'''

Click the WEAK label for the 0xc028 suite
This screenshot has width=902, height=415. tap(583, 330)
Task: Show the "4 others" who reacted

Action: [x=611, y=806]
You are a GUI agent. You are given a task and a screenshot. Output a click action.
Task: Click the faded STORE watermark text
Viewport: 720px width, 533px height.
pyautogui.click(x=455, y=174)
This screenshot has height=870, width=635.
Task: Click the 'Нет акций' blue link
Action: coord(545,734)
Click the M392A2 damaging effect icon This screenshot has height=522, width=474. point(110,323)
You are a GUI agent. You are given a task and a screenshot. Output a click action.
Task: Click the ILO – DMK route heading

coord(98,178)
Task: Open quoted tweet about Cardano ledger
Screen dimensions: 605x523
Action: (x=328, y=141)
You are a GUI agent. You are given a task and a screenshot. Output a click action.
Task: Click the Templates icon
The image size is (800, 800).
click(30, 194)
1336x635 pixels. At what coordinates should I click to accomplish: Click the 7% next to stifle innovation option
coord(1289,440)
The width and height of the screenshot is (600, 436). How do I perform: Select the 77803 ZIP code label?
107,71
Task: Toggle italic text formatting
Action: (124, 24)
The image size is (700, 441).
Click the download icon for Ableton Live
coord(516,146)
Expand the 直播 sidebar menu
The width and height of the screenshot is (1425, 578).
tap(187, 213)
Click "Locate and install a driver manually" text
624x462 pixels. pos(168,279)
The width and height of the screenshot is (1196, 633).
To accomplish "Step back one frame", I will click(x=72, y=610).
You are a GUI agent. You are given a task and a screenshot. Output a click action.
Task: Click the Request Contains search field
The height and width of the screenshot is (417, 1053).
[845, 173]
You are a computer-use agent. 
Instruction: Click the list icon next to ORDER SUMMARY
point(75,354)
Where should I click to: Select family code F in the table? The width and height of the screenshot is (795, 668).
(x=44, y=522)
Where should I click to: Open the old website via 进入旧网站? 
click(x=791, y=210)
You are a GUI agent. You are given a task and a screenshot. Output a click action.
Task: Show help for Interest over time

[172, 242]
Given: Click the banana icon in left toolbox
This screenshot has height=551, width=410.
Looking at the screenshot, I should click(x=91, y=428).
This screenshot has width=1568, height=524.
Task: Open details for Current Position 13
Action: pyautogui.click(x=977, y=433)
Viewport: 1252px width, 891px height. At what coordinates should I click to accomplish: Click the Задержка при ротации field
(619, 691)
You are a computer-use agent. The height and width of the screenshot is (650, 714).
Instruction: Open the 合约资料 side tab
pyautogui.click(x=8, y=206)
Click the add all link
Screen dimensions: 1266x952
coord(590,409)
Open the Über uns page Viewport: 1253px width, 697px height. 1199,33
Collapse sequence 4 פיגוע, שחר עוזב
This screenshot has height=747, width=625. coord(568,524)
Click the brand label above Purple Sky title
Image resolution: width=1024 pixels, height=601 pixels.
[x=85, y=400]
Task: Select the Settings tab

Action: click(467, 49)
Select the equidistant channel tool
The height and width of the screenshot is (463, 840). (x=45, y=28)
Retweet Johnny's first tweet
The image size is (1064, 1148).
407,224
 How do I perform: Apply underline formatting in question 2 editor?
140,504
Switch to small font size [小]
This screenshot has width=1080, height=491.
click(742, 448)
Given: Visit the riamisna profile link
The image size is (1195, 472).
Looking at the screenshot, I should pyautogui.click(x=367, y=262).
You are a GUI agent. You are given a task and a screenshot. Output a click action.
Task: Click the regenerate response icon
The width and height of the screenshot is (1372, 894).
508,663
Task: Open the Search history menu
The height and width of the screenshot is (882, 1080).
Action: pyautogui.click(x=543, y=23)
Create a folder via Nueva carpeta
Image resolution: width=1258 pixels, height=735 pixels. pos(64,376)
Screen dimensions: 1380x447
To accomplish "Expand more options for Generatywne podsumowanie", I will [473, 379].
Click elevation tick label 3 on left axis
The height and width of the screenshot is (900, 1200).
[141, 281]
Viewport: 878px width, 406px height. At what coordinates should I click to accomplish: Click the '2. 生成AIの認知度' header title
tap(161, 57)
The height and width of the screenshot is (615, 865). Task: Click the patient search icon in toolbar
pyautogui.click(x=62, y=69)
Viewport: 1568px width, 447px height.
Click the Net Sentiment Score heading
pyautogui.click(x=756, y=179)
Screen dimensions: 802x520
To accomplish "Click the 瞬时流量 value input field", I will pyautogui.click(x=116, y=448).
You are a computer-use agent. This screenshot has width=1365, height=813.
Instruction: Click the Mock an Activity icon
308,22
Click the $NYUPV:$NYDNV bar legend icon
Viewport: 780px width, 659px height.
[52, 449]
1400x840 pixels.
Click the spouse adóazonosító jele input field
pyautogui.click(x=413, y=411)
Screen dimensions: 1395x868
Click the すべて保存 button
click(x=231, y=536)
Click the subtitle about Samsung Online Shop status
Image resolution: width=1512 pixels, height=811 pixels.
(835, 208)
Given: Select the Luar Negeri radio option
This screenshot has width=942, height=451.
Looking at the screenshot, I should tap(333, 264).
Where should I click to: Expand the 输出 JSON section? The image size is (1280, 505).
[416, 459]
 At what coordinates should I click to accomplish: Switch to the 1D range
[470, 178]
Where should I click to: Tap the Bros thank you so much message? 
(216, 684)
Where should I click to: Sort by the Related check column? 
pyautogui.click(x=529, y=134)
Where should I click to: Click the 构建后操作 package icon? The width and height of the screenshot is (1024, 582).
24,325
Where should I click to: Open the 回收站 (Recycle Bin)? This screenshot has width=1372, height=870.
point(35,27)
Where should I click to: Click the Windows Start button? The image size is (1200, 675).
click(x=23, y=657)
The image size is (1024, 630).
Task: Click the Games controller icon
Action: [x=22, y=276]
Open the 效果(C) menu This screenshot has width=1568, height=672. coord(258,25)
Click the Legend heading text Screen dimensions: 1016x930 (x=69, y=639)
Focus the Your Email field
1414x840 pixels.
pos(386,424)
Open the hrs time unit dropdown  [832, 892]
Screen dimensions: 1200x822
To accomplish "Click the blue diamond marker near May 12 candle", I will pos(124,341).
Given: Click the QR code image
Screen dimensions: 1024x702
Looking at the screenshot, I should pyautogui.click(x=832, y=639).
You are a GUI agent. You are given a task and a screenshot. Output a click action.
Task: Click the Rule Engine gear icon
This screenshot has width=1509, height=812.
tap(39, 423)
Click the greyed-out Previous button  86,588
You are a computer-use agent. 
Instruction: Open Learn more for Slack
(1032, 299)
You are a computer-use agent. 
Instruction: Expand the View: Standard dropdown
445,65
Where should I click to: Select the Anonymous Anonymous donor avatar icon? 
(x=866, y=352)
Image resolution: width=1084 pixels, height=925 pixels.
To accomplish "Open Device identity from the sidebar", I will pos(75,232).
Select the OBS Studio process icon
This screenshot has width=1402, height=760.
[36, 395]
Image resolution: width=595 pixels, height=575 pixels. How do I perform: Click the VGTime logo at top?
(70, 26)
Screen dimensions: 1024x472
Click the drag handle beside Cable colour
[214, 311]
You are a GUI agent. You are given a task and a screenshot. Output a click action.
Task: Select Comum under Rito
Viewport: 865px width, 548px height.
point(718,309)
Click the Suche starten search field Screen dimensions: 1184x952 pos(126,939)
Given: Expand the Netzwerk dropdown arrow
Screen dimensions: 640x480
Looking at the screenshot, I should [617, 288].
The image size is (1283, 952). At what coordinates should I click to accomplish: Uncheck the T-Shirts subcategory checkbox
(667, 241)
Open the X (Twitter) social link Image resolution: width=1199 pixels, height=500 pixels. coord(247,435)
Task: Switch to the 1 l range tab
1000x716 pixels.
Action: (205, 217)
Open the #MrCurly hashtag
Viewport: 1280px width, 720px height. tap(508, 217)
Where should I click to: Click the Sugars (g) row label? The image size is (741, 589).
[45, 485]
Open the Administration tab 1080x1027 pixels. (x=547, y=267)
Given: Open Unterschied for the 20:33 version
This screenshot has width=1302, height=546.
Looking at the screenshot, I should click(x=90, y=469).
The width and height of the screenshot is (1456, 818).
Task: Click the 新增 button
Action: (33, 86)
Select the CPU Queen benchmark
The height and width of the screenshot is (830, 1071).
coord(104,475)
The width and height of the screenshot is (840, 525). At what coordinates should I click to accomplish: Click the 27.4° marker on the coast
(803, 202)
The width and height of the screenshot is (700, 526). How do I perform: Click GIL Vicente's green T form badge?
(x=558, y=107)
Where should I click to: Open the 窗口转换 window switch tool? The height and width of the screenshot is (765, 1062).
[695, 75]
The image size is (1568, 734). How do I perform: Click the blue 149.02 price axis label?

'''

▸ **What the task asks**: Above are the lines; repeat exactly the ones from the line containing "Task: Show help for Interest over time" down to the line containing "You are a computer-use agent. The", both inclusive.

▸ **Response for this exercise**:
Task: Show help for Interest over time

[172, 242]
Given: Click the banana icon in left toolbox
This screenshot has height=551, width=410.
Looking at the screenshot, I should click(x=91, y=428).
This screenshot has width=1568, height=524.
Task: Open details for Current Position 13
Action: pyautogui.click(x=977, y=433)
Viewport: 1252px width, 891px height. At what coordinates should I click to accomplish: Click the Задержка при ротации field
(619, 691)
You are a computer-use agent. The height and width of the screenshot is (650, 714).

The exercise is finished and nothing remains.